[there's no place like]

Ministry of Emissions, file 2.

In [pulp] on November 5, 2009 at 5:49 pm

Alular knew the streets well but knew the time of day better. The angles of sunlight coruscated across the cluster of buildings, outhouses and warehouses known as Silar’s Wharf, signalling midday. Seven days ago the Ministry of Emissions had handed the relevant documents to the cabinet, and the Prime Minister had promptly issued the repossession papers that Alular was about to serve to the squatters on the Wharf.

Mia Ziman’s personal army were, to Alular, little more than pirates. Where Ziman had been an industry insider, completing contracts with private corporations and even, in its infancy, with the Ministry, the lowlifes who populated the Wharf were motivated only by the financial morsels which Ziman allowed to fall from her lap after she had gone underground.

Little had changed, thought Alular. A few pennies here and there and anyone will follow you into the fire.

He made his way between a low stone outhouse and a series of rusted metal automobiles towards a large cement building. Its tin roof curved over two long, wide segments in a deflated M-shape—like a child’s sketch of a seagull—and Alular could hear movement within. He regretted having handed off his gun license when he left the Ministry of Emissions.

A wooden door leading in to the left-hand silo was offset in its jamb. He pushed until the door popped inwards. Inside the vast and seemingly vacant silo shafts of light streamed through cracks and illuminated dust hanging in the air. But behind him and to his right a figure had crept unnoticed into the space between Alular and the door.

“Get your fucking hands up in the air, minister,” the Cutter said.  Alular complied. If the Cutters saw fit to put a bullet in his head and dump him into the muddy Thames basin, he had no means to object.

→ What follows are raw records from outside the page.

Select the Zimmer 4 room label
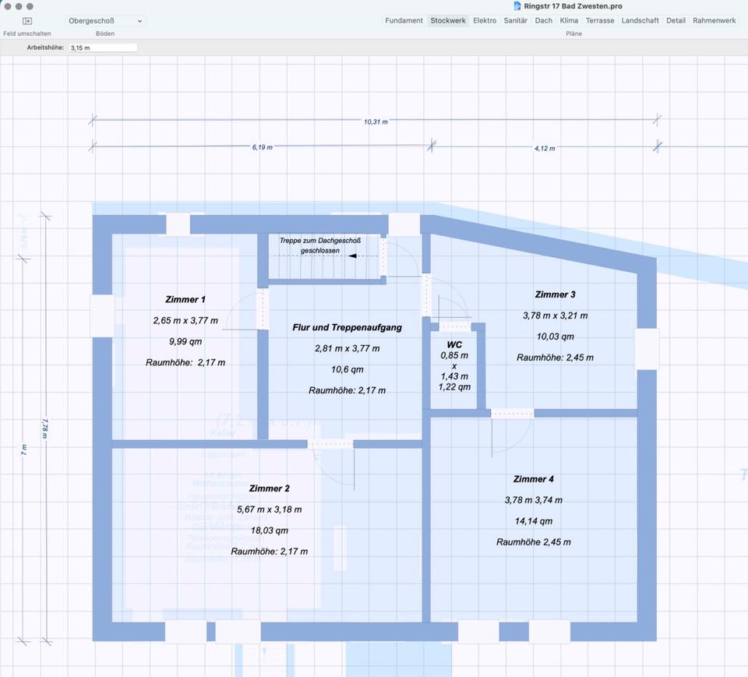This screenshot has height=677, width=748. pyautogui.click(x=534, y=479)
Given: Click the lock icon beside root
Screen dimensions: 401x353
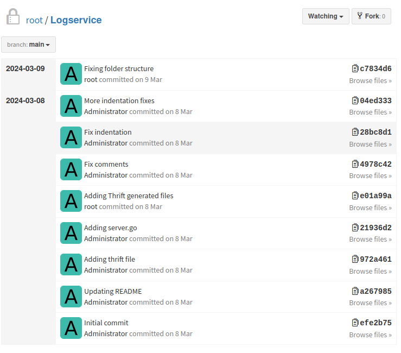Looking at the screenshot, I should 13,17.
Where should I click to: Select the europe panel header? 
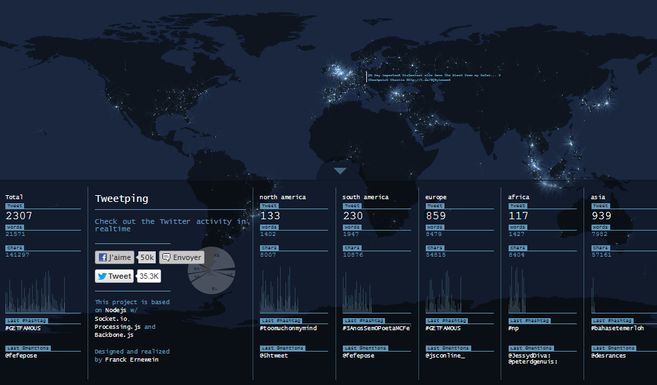pyautogui.click(x=436, y=197)
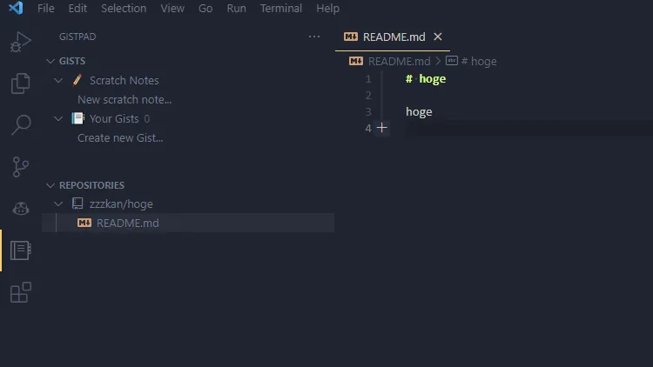Open the Search view in activity bar
Screen dimensions: 653x367
21,124
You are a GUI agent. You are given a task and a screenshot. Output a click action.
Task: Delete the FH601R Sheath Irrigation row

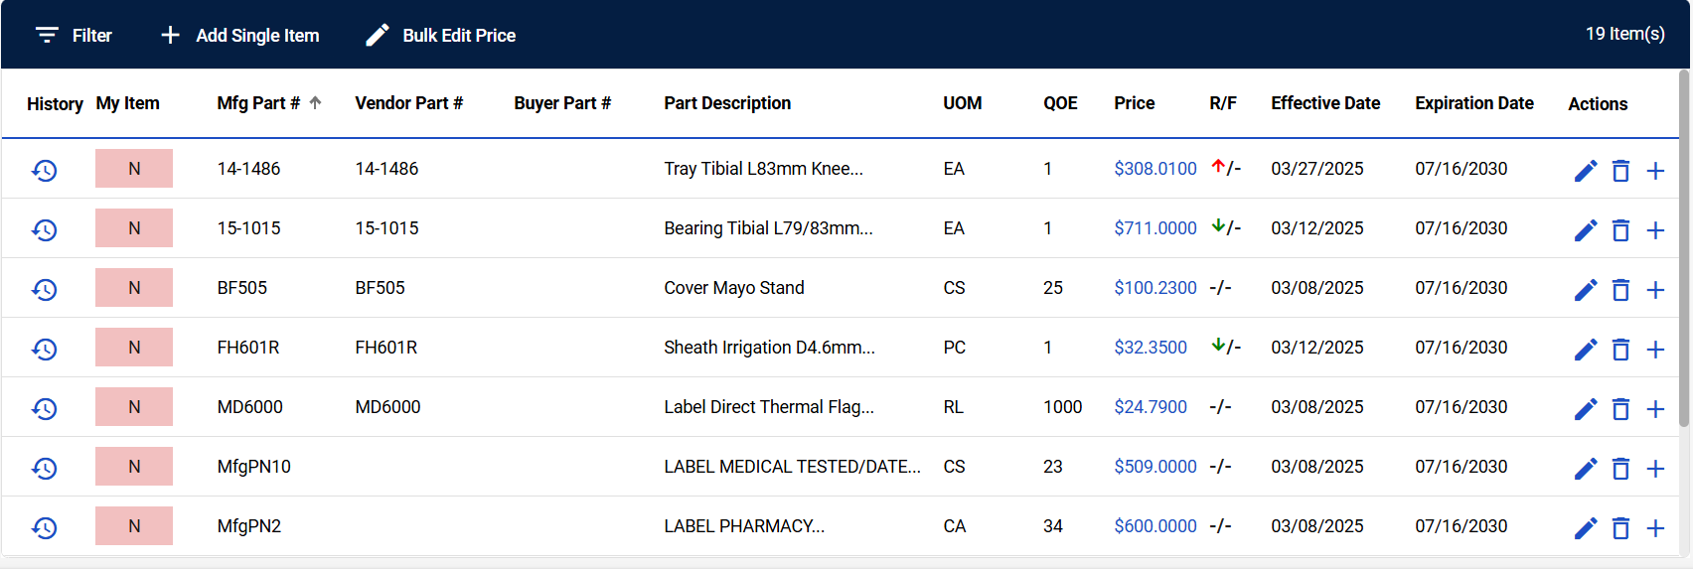1620,350
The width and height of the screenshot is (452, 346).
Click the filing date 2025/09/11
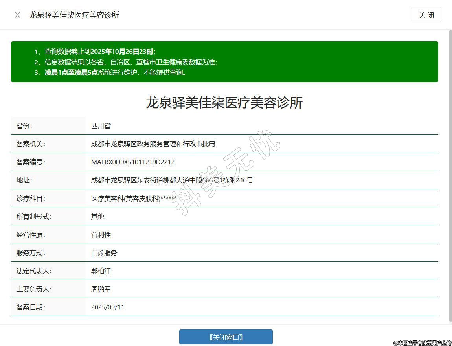point(108,307)

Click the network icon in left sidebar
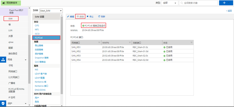(3, 59)
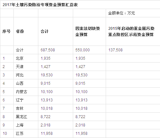Click the 天津 row name
The width and height of the screenshot is (160, 138).
click(x=19, y=67)
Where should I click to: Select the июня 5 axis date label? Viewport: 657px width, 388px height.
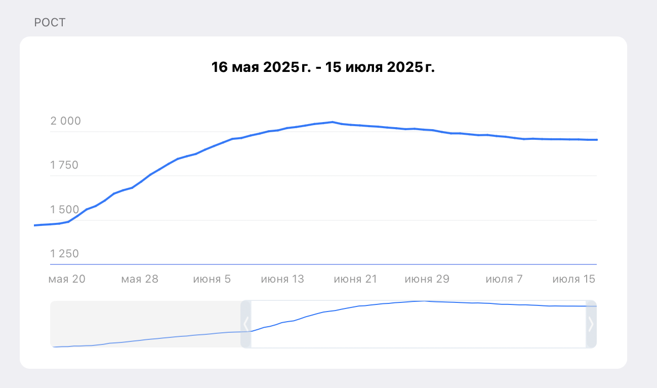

“I’m not a minister,” said Alular. “My name is Samuel Alular. I used to work for the Ministry, but I’m retired now.” There was a moment’s pause. “Lung condition,” he sputtered.

The Cutter’s movements described a circle around Alular until the pistol was aimed waveringly at the captive’s head. He seemed to be reducing the situation to its fundament—numbers, letters, probabilities—before addressing the intruder.

“Well, whoever the fuck you are, we know that Ziman’s dead and that the Ministry of Emissions is behind it.  And now they’re out to throw us on the fucking pyre and let us burn, let our ashes light up Downing Street for a few days…”

“The papers were signed by the Prime Minist—”

“What the hell is that supposed to mean? I didn’t elect Luger. Neither did Mia. You, on the other hand, probably served on the committee that put him in office.”

Alular kept still.

“So tell me, Samuel Alular: why should I listen to a retired Emissions Agent delivering messages from an unelected official?”

The fire behind the Cutter’s eyes seemed for a moment to be quelled. Alular tensed until he could feel his ageing tendons crunch downwards, ready to snap at and wrestle the barrel from his opponent’s hand.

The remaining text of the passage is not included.